**Source excerpt**
In 1968, the poet and anthologist Mary Ellen Solt attempted to describe and anthologize concrete poetry's international bent in her anthology Concrete Poetry: A World View (Indiana University Press). In addition to printing numerous examples of concrete poetry, she also attempted to portray the broad international scope of the movement with this overview, which included practices & practitioners from seventeen countries.

Conceptual writing, now nearly fifteen years old, has assumed a broad international following. What follows is a first stab at trying to asses the movement's global breadth by asking poets from the United States, the UK, Canada, South America and Scandinavia to describe the proliferation, practice and practitioners of conceptual writing in their part of the world as they see it unfolding. Skeletal as it is—this is a history in progress, unfolding daily—it sets the stage fuller future investigation.

 

An Overview / Chronology of Conceptual Writing

Craig Dworkin

 

The chronology of Conceptual Writing has always been slightly out of sync. The term was coined in 2003, in the title for The UbuWeb Anthology of Conceptual Writing, a gallery of on-line works that brought together texts from the traditions of Conceptual Art, the OuLiPo, and avant-garde poetry. A printed volume, Against Expression: An Anthology of Conceptual Writing (Northwestern University Press), developed from that on-line collection, but would not be published for another eight years, by which time the idea behind the name had morphed. Although it used the same titular phrase ("anthology of conceptual writing"), the book presented a far more focused genre of writing than the website, and it made a diametrically opposite argument. Indeed, as became evident at the conference Conceptual Poetry and Its Others, organized by Marjorie Perloff for the University of Arizona Poetry Center in the summer of 2008, the label "conceptual writing" resonated in a peculiar way: everyone immediately seemed to know exactly what it designated, but it meant something distinctly different to everyone who took it up (the "Others" of the conference title and the plural of "Conceptualisms"—if not the allos behind the "allegory" central to Place and Fitterman's book—all register this scope of alterity).

[Screen grounding items]
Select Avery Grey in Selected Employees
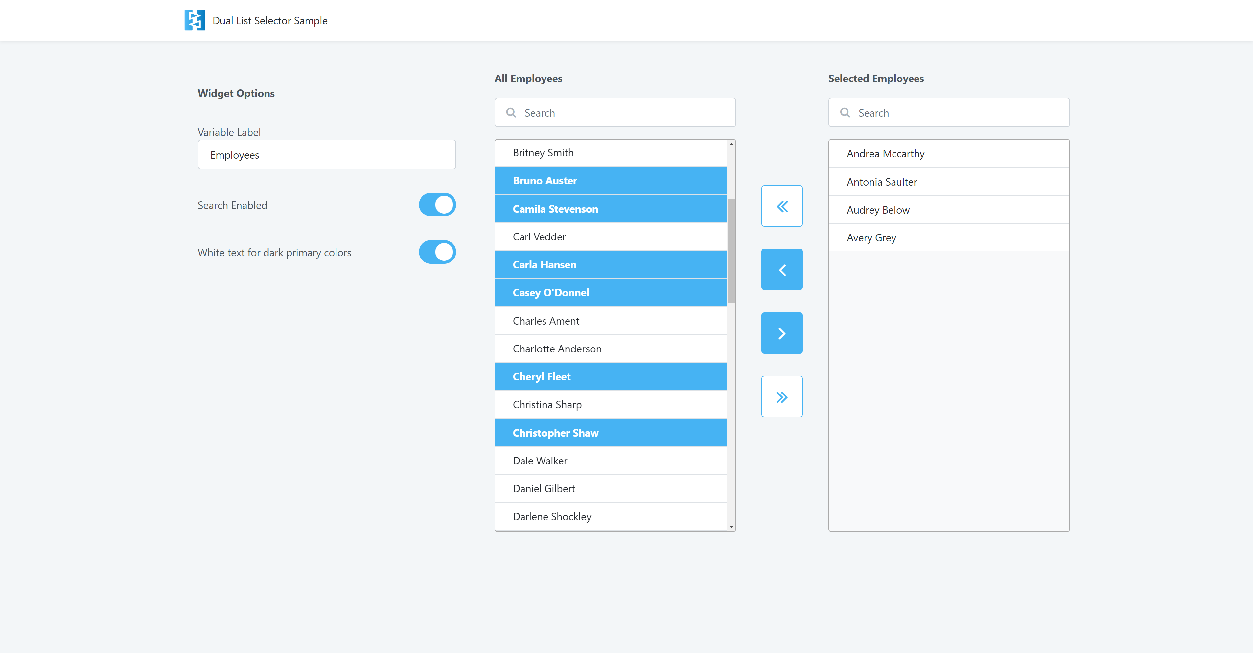point(949,238)
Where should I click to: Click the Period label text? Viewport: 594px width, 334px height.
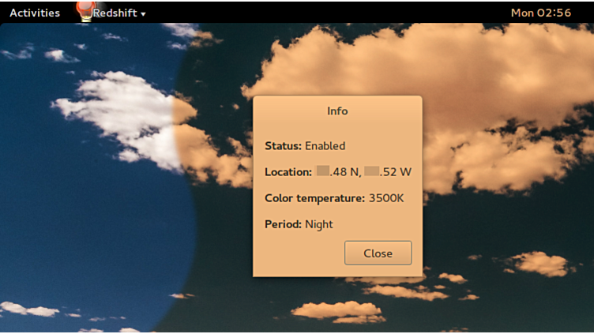pos(283,224)
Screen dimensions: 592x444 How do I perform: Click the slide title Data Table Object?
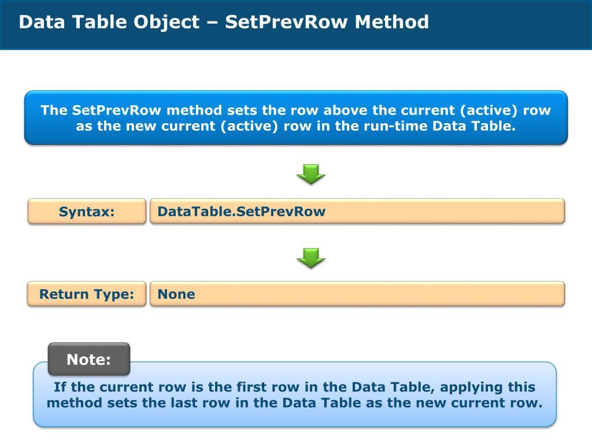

**What is required**
According to the source excerpt, in what year was the term "conceptual writing" coined? These items were taken from a separate source.

**Complete response**
2003